Jefferson’s discomfort was, and remains, understandable. Reporting the news in 
an open society is an enterprise  laced with conflict. His discomfort also 
illustrates the need for the right he helped enshrine. As the founders believed 
from their own experience, a well-informed public is best equipped to root out 
corruption and, over the long haul, promote liberty and justice.

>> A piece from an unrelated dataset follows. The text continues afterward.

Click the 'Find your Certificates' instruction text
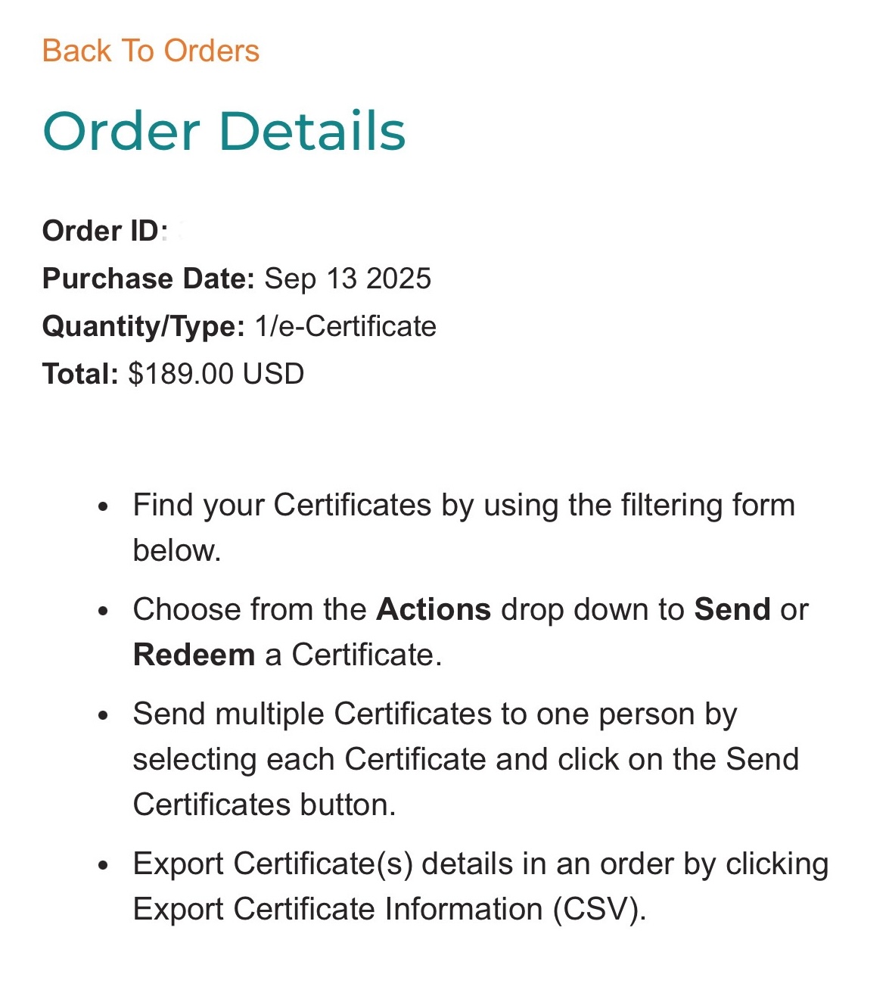The height and width of the screenshot is (996, 889). pos(464,505)
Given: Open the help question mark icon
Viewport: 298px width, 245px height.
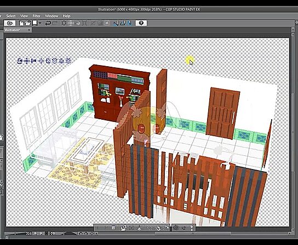Looking at the screenshot, I should pyautogui.click(x=141, y=23).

“Public discussion is a political duty,” the Supreme Court said in 1964. That 
discussion must be “uninhibited, robust, and wide-open,” and “may well include 
vehement, caustic and sometimes unpleasantly sharp attacks on government and 
public officials.”

In 2018, some of the most damaging attacks are coming from government 
officials. Criticizing the news media — for underplaying or overplaying 
stories, for getting something wrong — is entirely right. News reporters and 
editors are human, and make mistakes. Correcting them is core to our job. But 
insisting that truths you don’t like are “fake news” is dangerous to the 
lifeblood of democracy. And calling journalists the “enemy of the people” is 
dangerous, period.

These attacks on the press are particularly threatening to journalists in 
nations with a less secure rule of law and to smaller publications in the 
United States, already buffeted by the industry’s economic crisis. And yet the 
journalists at those papers continue to do the hard work of asking questions 
and telling the stories that you otherwise wouldn’t hear. Consider The San Luis 
Obispo Tribune, which wrote about the death of a jail inmate who was restrained 
for 46 hours. The account forced the county to change how it treats mentally 
ill prisoners.

Answering a call last week from The Boston Globe, The Times is joining hundreds 
of newspapers, from large metro-area dailies to small local weeklies, to remind 
readers of the value of America’s free press. These editorials, some of which 
we’ve excerpted, together affirm a fundamental American institution.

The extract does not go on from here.